Les Colons du Rivage, ou Industrie et Probité: Ouvrage destiné a servir de lecture courante dans les écoles primaires
32. — L'agneau Frise-Laine.
On eût dit que l'intendant prévoyait que son règne allait finir, car il sembla profiter des jours qui s'écoulèrent avant que la réponse fût arrivée, pour maltraiter plus que jamais les pauvres colons.
De leur côté, ils souffrirent ces nouvelles injures avec une patience toujours plus égale, dans l'attente où ils étaient d'une prompte délivrance. Et certainement Cravel, tout insensible qu'il était, dut s'étonner enfin de tout ce que ses malheureux voisins pouvaient supporter.
Un soir, il entre soudainement dans la chaumière et dit à Isabelle, avec un rire cruel : « Petite bergère, j'ai quelques amis à traiter ; il me faut un rôti qui me fasse honneur et qui leur plaise : vous avez un agneau de trois semaines, faites qu'il soupe bien ce soir : ce sera son dernier repas ; je viendrai le chercher demain. »
Qu'on juge de l'effet que durent produire dans la cabane cette affreuse nouvelle et la manière dont elle était annoncée! Les deux sœurs en versèrent des larmes, et, la tendresse l'emportant sur tout autre sentiment, Juliette s'humilia devant Cravel, et le supplia les mains jointes d'épargner cette pauvre bête, le premier agneau de Brunette, qui était si doux, et auquel elle avait fait de ses mains un si joli collier! André gémissait dans un coin pendant cette prière ; Charles regardait sa mère en frémissant. « Non! répondit le barbare. Sera-t-il dit que je n'aurai rien de vous de bonne grâce? Payez-vous trop cher tout ce que vous récoltez ici? Voilà le premier tribut qu'on exige de votre étable. Consolez-vous ; l'agneau sera mis à la broche : c'est pour cela qu'ils sont faits. »

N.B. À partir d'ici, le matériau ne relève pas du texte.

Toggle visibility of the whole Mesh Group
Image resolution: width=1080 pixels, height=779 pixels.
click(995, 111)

Après cette réponse, Cravel se retira. La mère essaya de calmer ses enfants. Elle leur dit : « L'agneau était bien joli sans doute ; il était né le jour de la fête de Juliette, et Juliette devait être sa maîtresse : c'est elle qui avait trouvé pour lui ce nom de Frise-Laine qui lui allait si bien ; mais il faut en prendre notre parti. Ne nous démentons pas, au moment où nous attendons l'arrêt de notre juge, et méritons par une patience inaltérable la justice qu'il ne manquera pas de nous rendre. »

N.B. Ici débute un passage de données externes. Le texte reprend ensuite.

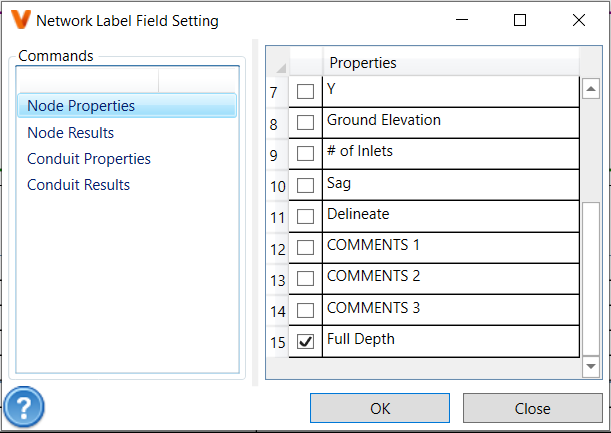Enable the COMMENTS 1 checkbox
Viewport: 611px width, 433px height.
click(x=306, y=247)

C'étaient là de sages paroles, et la voix touchante d'une mère leur donnait beaucoup de force ; malheureusement l'agneau vint à bêler, et l'on entendait dans la cabane les moindres bruits de l'étable : ce bêlement fit oublier à tout le monde, et à Susanne elle-même, ce qu'elle avait dit. Frise-Laine fut pleuré sur nouveaux frais par la famille entière. Après un moment de silence, Charles dit avec fermeté : « Le malheur que nous déplorons aujourd'hui ne peut arriver que demain : or, savons-nous si demain Cravel sera libre de nous faire le mal qu'il médite? J'irai de grand matin à la ville ; je verrai à la poste s'il n'y a pas de lettre pour nous ; je peux revenir avant que Cravel paraisse : il n'est pas bien matineux ; et peut-être apporterai-je des nouvelles qui arracheront la victime des mains du bourreau. » Une si faible espérance fut reçue avidement par ces cœurs désolés, et l'on passa dans la cabane une nuit plus tranquille.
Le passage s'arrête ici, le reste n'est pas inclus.